What is expected >> Lay out the rows below as a two-column CSV with the columns "prompt" and "response", giving one line per row: its text in "prompt" and its answer in "response". Put each field in double quotes, replace line breaks with spaces, and leave out the pictures.

Exercise inputs >>
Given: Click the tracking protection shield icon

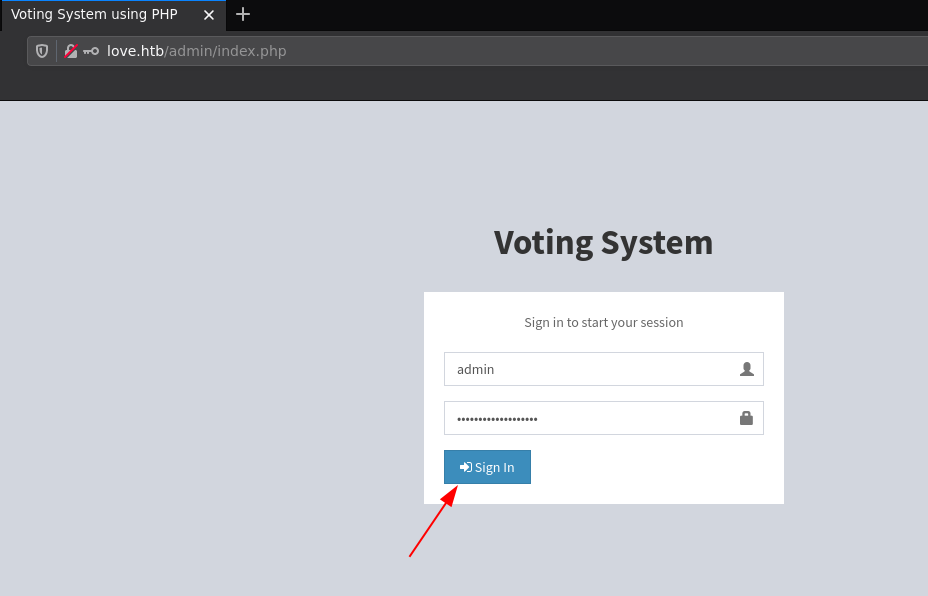Looking at the screenshot, I should [x=42, y=51].
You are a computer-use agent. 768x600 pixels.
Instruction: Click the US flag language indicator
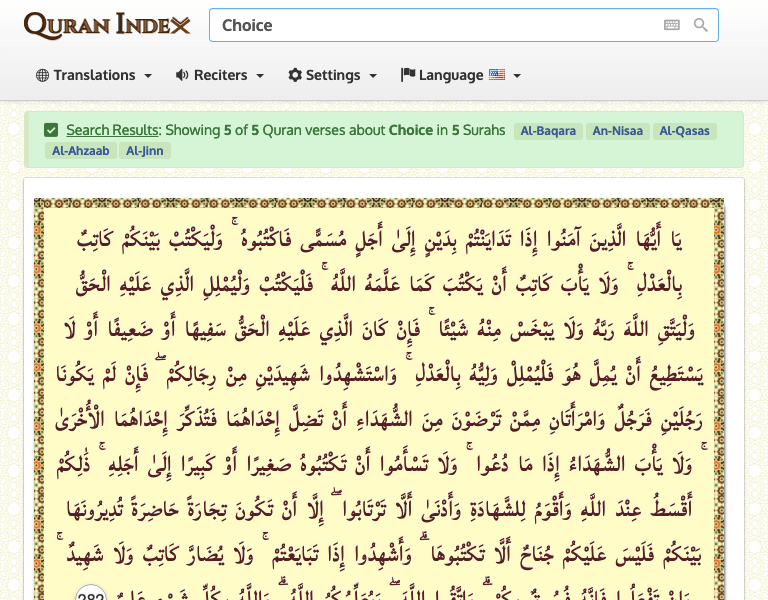click(497, 75)
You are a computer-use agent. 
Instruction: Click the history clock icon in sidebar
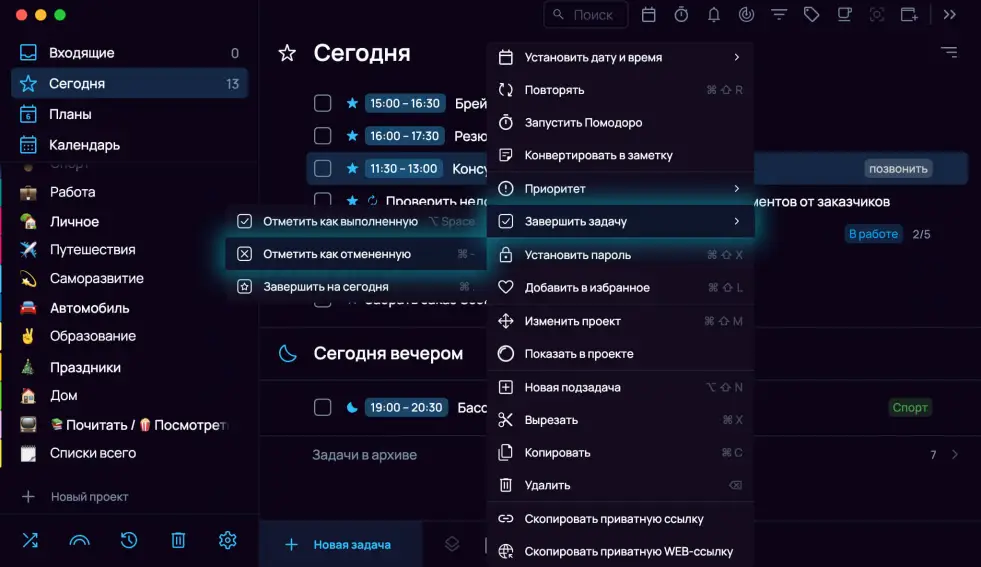[x=129, y=540]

Expected answer >>
prompt,response
"Given: Click the tracking protection shield icon","Looking at the screenshot, I should [x=42, y=51]."
"You are a computer-use agent. 768x600 pixels. Instruction: Click the US flag language indicator","click(497, 75)"
"You are a computer-use agent. Instruction: Click the history clock icon in sidebar","[x=129, y=540]"